La verdad más importante era esta: a Lucas no le importaba. Si él hubiera sentido la más mínima chispa de afecto, ella habría luchado con todas sus fuerzas para competir con Belinda. Pero no era así.
Sarai ya no veía ninguna esperanza en el asunto, y su terquedad le parecía ridícula. Así que decidió rendirse. Mientras pudiera permanecer en Owathe, cerca de Kenia, eso sería suficiente.
Belinda escuchó en silencio, sin mostrar nada en su exterior, aunque en su interior sentía un leve alivio. Aun así, la duda persistía. ¿Sarai había abandonado realmente sus planes o era solo otra capa de engaño antes de su siguiente movimiento?
Belinda odiaba pensar lo peor de las personas, pero cuando se trataba de Sarai, su guardia se negaba a bajar. Una tormenta de incertidumbre se agitaba en su interior, dividida entre el impulso de confiar y el instinto de dudar.
Respiró hondo y miró a Sarai a los ojos con expresión serena. —Espero que lo digas en serio, Sarai.
—Por supuesto —respondió Sarai inmediatamente.
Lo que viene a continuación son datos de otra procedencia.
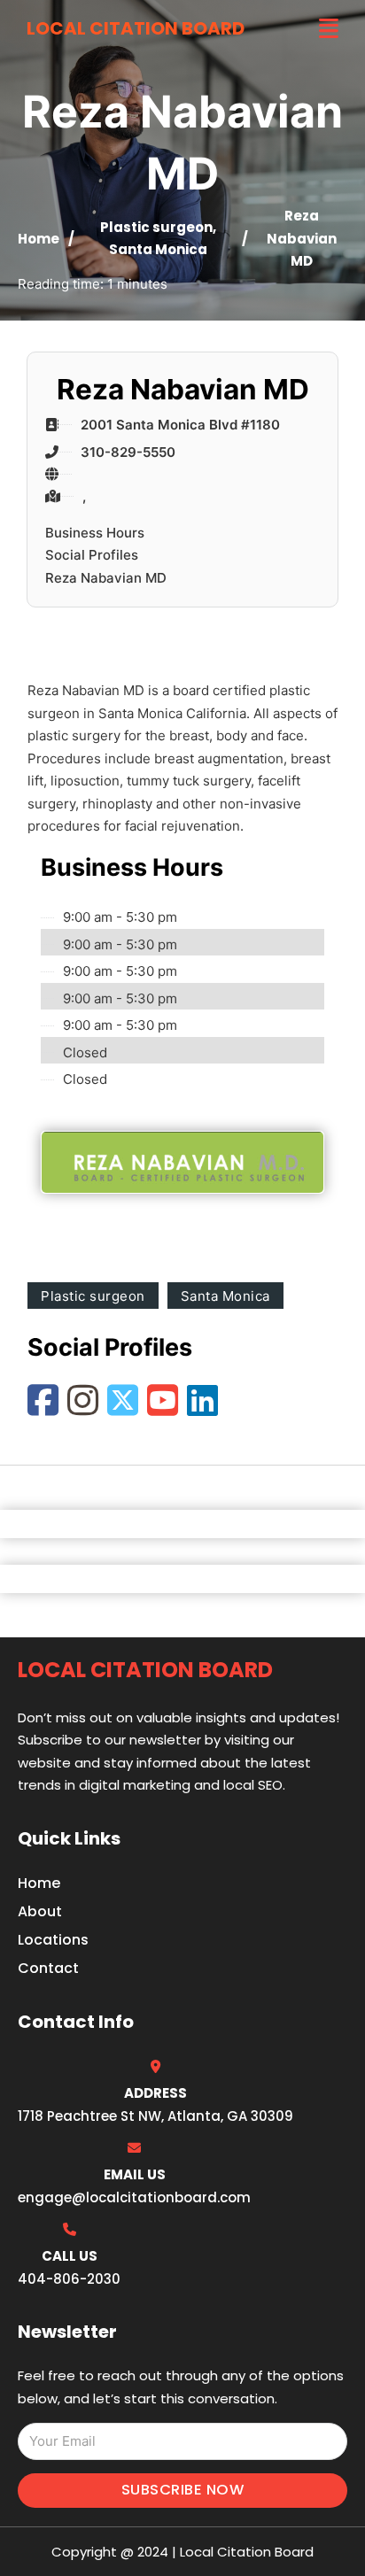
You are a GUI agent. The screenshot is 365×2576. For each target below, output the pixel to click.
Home (38, 238)
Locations (53, 1940)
Apretó los labios por un momento y luego añadió—: Sé que no te resulta fácil confiar en mí. Sinceramente, sabía que no creerías mis palabras tan fácilmente. Dejémoslo en manos del tiempo. El tiempo dirá si soy sincera o no».
«De acuerdo», murmuró Belinda, y no dijo nada más.
Entonces, la expresión de Sarai cambió. Una pizca de vacilación brilló en sus ojos, como si algo le preocupara profundamente. Belinda lo notó y le preguntó directamente: «¿Qué pasa? Parece que tienes algo más que decir».
Sarai finalmente dijo en voz baja: «Belinda… ¿crees que las cosas entre nosotras podrían volver a ser como antes?».
La pregunta tomó a Belinda por sorpresa, dejándola momentáneamente atónita. Pero rápidamente se recompuso. Una leve y amarga sonrisa se dibujó en sus labios. «No», respondió con voz firme.
Su mirada se endureció mientras miraba a Sarai. «En el momento en que decidiste drogar a Lucas y traicionarme, deberías haber sabido que no había vuelta atrás. Lo que hiciste dejó una cicatriz en mi corazón, y no desaparecerá con el tiempo. Nunca te perdonaré por eso. Las cosas entre nosotras nunca volverán a ser como antes».
Aunque Belinda sonaba fría, las palabras también la dolían a ella. Después de todo, Sarai había sido alguna vez tan querida para ella como una hermana.
El pecho de Sarai se apretó con dolor ante la respuesta de Belinda. Sabía que había hecho mal, pero no se arrepentía. Porque amaba a Lucas. Realmente quería estar con él. Había hecho todo lo posible por alcanzar su propia felicidad. Después de todo, ¿y si lo hubiera conseguido?
Sarai se mordió el labio con fuerza y bajó la mirada. «Lo siento, Belinda…».
Belinda respondió con frialdad. «La única razón por la que te he permitido quedarte en Owathe sin vengarme es por Kenia. Eres libre de ver a Kenia cuando quieras. Pero a partir de este momento, tú y yo somos desconocidas».
Sarai frunció el ceño y su voz tembló de tristeza. «¿De verdad tiene que ser así?».
«Sí», dijo Belinda con un firme movimiento de cabeza.
Sarai no pudo decir nada más. Tras un pesado silencio, respondió: «Está bien».
Esta vez, Belinda no se marchó enseguida. Se quedó y terminó la comida con Sarai. De vez en cuando, Sarai intentaba entablar conversación, pero Belinda se mostraba fría con ella. Sarai no sabía qué más hacer.
Una vez terminada la comida, cada una siguió su camino.
De vuelta a casa, Belinda le contó todo a Lucas. Su expresión se volvió seria mientras escuchaba. Asintió con firmeza y dijo con calma: «Haces bien en ser cautelosa. No te preocupes, haré que alguien vigile de cerca a Sarai».